Entries shown.

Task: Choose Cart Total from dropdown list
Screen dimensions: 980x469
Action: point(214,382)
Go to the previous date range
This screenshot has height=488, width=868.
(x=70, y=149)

Instructions to follow. An exact copy of every record is needed, so retype them all.

Exercise result.
Task: Choose Cart Total from dropdown list
Screen dimensions: 980x469
Action: point(214,382)
Go to the previous date range
This screenshot has height=488, width=868.
(x=70, y=149)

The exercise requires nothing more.